Segment Start: The data
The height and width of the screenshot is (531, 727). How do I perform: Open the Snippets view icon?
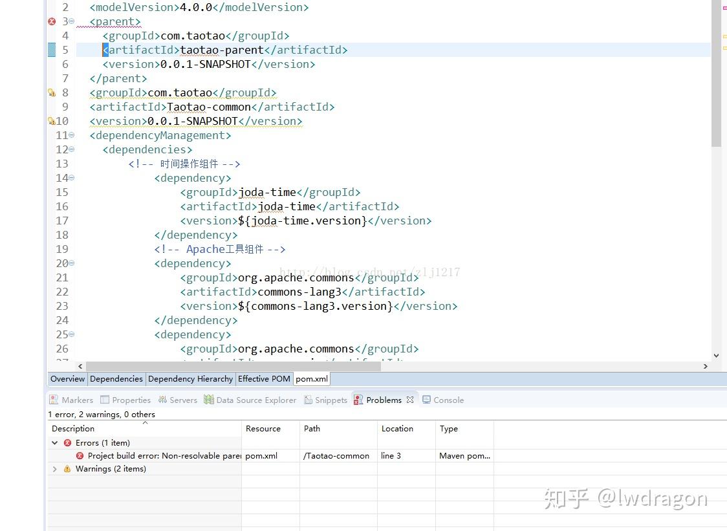coord(308,400)
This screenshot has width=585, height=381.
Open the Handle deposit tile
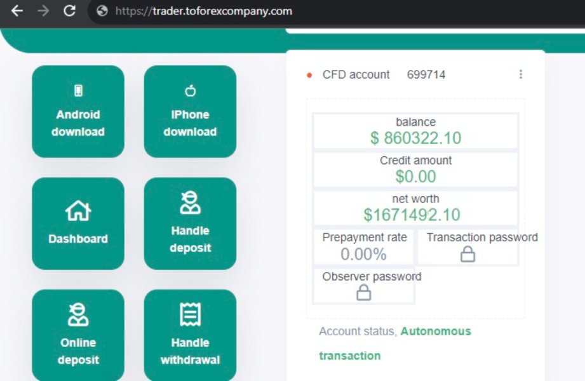(191, 224)
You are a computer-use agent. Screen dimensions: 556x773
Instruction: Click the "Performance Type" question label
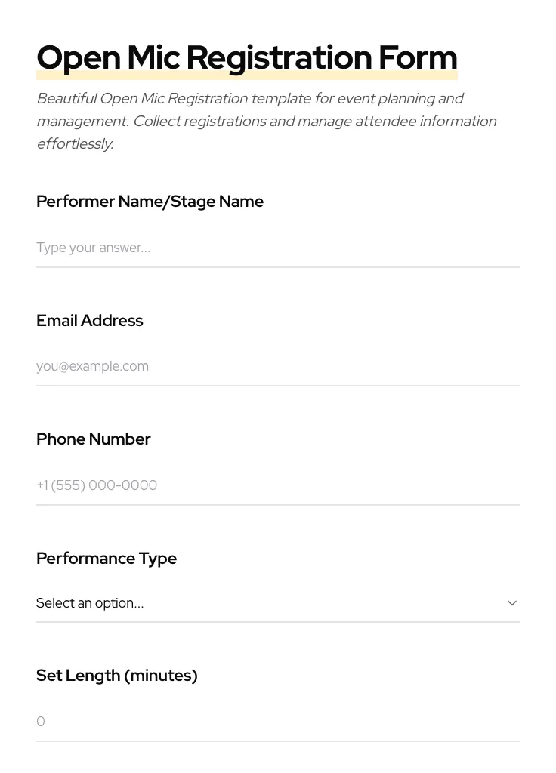point(106,559)
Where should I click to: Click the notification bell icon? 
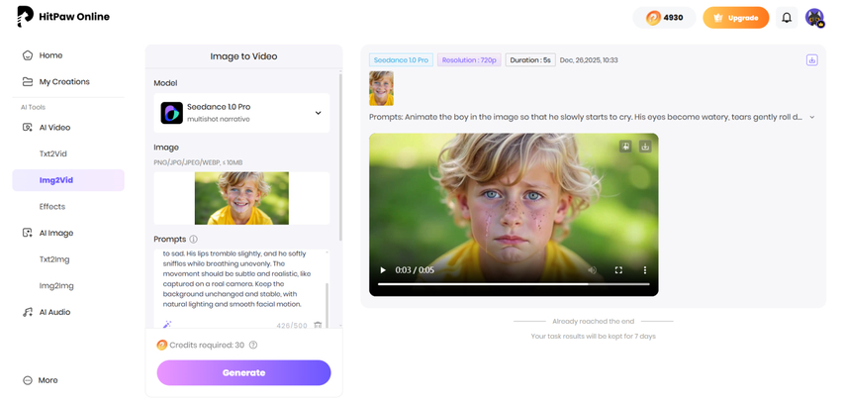[787, 18]
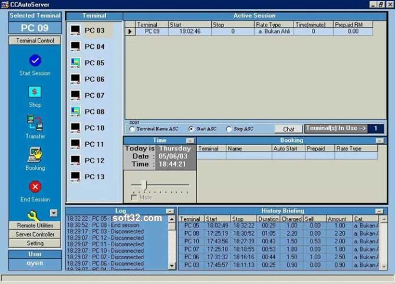395x284 pixels.
Task: Click the volume slider handle
Action: click(x=145, y=185)
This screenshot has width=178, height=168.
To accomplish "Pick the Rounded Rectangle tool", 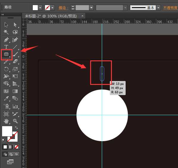I will tap(6, 54).
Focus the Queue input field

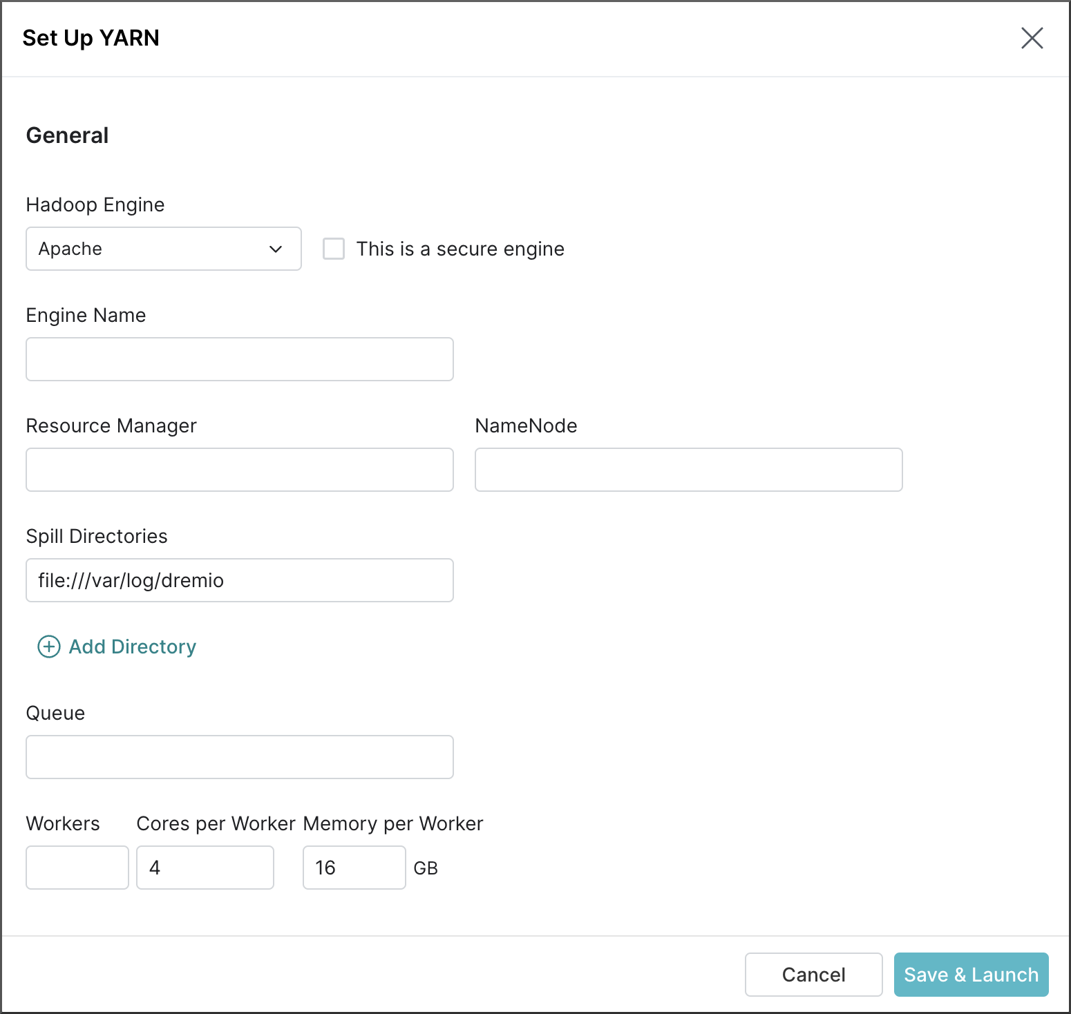coord(239,757)
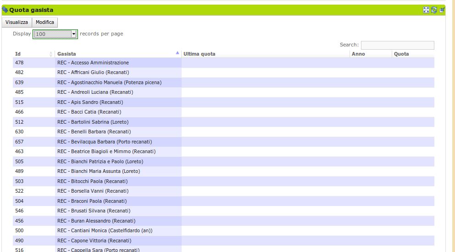
Task: Click row REC - Buran Alessandro
Action: 96,221
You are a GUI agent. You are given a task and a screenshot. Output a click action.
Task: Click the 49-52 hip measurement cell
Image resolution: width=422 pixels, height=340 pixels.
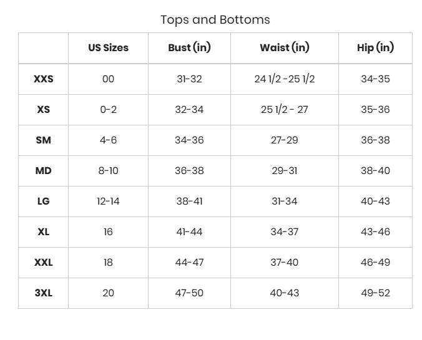(375, 293)
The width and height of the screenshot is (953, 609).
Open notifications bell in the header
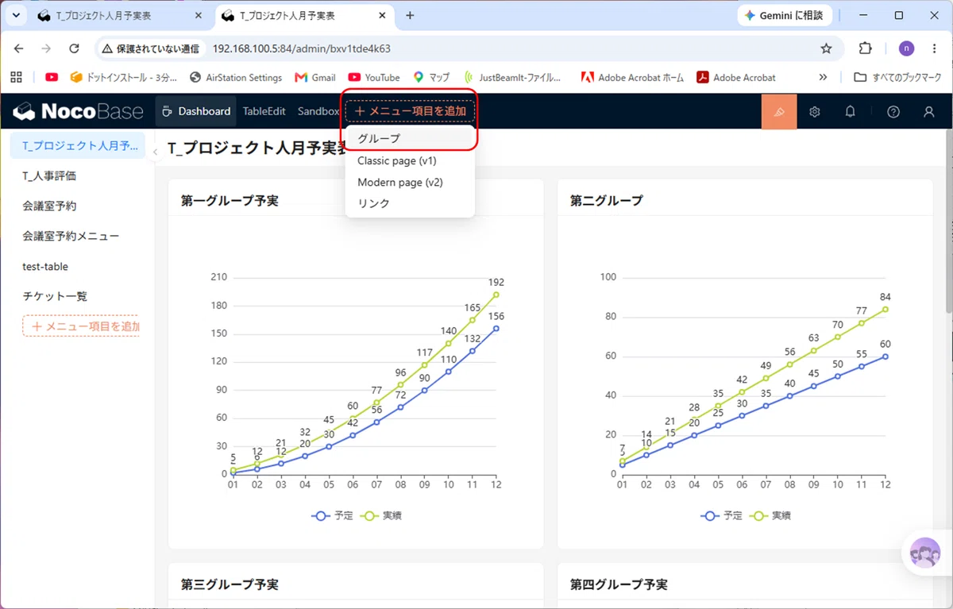(x=850, y=112)
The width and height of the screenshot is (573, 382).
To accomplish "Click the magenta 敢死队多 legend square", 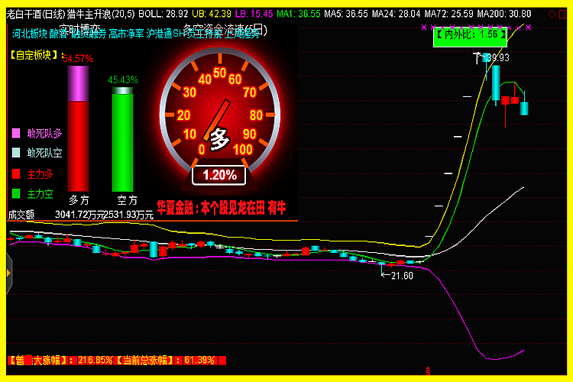I will click(x=16, y=133).
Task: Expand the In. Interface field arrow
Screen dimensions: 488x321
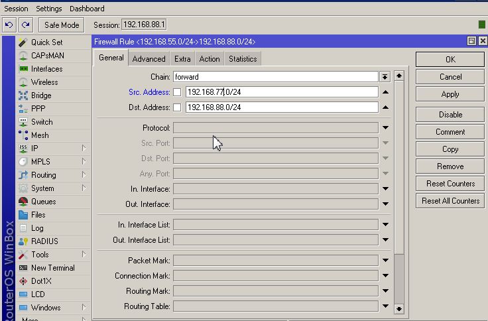Action: [x=385, y=189]

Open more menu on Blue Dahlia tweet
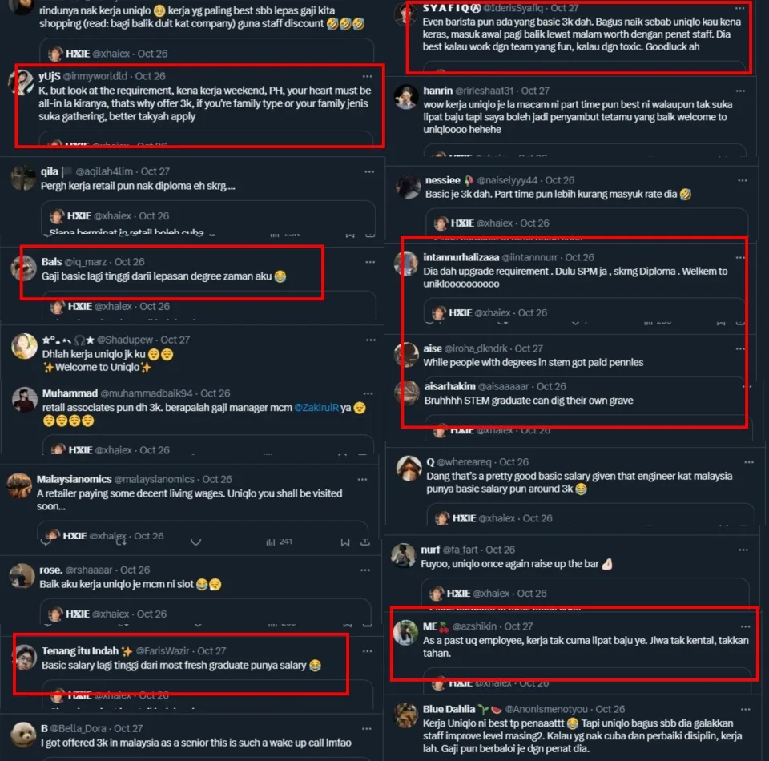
Segment End: The data
Task prompt → Copy out every line of the listing that includes the string "This".

Reply →
This screenshot has width=585, height=381.
This screenshot has width=178, height=168.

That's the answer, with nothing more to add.